Currently there are only a handful of words any sane person could use to describe our lives: ‘lockdown’, ‘tier’, ‘self-isolate’, ‘quarantine’, ‘social-distance’ and ‘infected’. At a stroke words previously used to talk about our lives such as ‘spontaneous’, ‘joyful’, ‘natural’ are neutered and ridiculed as utopian ideals to which we can return only once we control the virus . . . Confined to our linguistic coffin, we are not living but merely existing.

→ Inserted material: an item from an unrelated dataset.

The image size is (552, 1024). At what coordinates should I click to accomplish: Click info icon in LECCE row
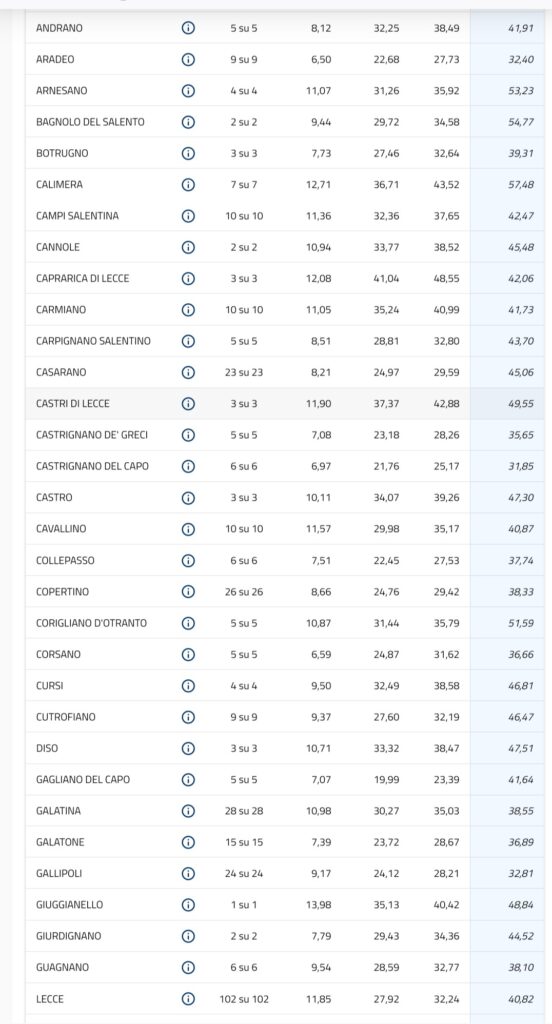click(188, 999)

‘Freedom’ is a word of profound importance, hence why its meaning has been tinkered with, little by little. The greater the time between pre-March 23 ‘freedom’ and now, the weaker the original meaning becomes. A once-fundamental concept is now seen as a conditional reward for good behaviour if the Prime Minister allows it. No more casual nights out at the pub, catching up with old friends and making new ones; this is an especially dangerous activity – unless one orders a scotch egg.

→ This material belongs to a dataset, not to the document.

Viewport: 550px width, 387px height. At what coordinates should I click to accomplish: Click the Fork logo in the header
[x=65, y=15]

The term ‘lockdown’ is bandied around so casually we have forgotten whence it originated: American prisons, as an extra punishment for inmates breaking the rules. Now it is carelessly trivialised, as if being under government-decreed quasi-house arrest is a normal state of affairs. Let’s be frank too about ‘face-coverings’: they force conformity and acquiescence to illogical rules.

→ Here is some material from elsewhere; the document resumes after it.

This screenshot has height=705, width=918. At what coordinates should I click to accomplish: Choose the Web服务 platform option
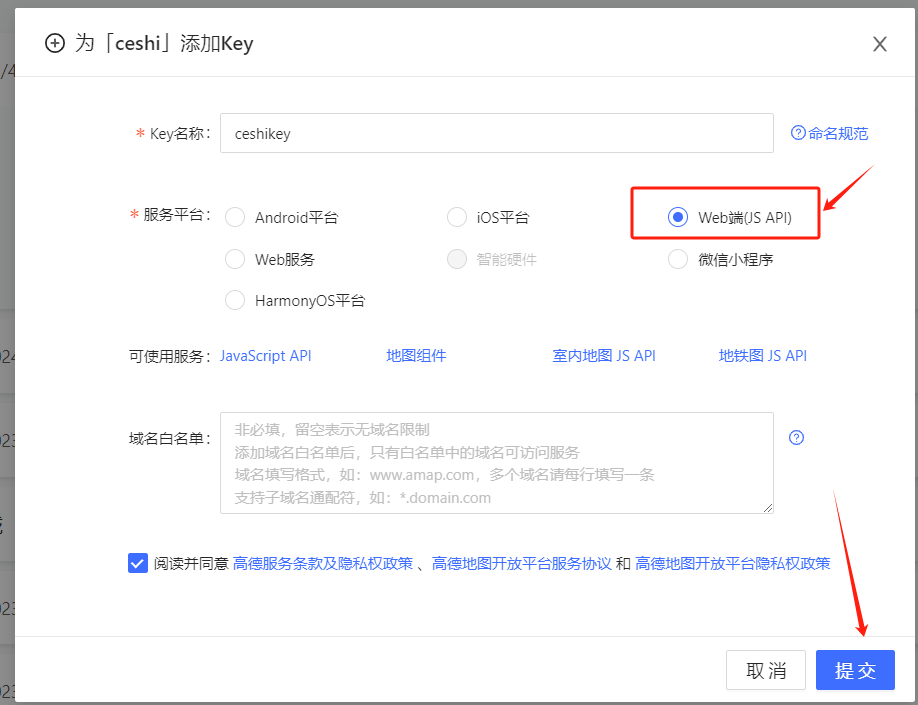pyautogui.click(x=236, y=259)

Front and centre amongst the words which have lost their meaning is ‘health’. One is now pre-symptomatic, asymptomatic, symptomatic or post-symptomatic. If this is to be believed, our immune systems have packed their bags and left after many centuries of happy co-existence.

Appearing a close second on the roll is ‘hero’ and all derivatives thereof. People doing the jobs they are paid to do, and have chosen to do, are not heroes. It is not ‘heroic’ for a DHL driver to bring you a box of Amazon junk; nor is stacking supermarket shelves – I have done it, and whilst reasonably enjoyable for obsessive compulsives it does not bestow glory and honour upon the worker. We should also beware the danger of making false idols out of deified overlords who govern hospitals across the land.

Though lower on the list I feel this is the most grating: ‘safe’. I do not want you to keep me safe. It is not your job; indeed, it is none of your business. Should I feel like taking the immense risk of passing another on the pavement rather than stepping blindly into a busy road, that is my prerogative.

‘Care home’ is a euphemism hiding what such places have become: prisons in which ‘residents’ pay for the privilege of being locked up.

We must use the brilliantly diverse and expressive English language more effectively and be on guard against the fiddlers and the fools.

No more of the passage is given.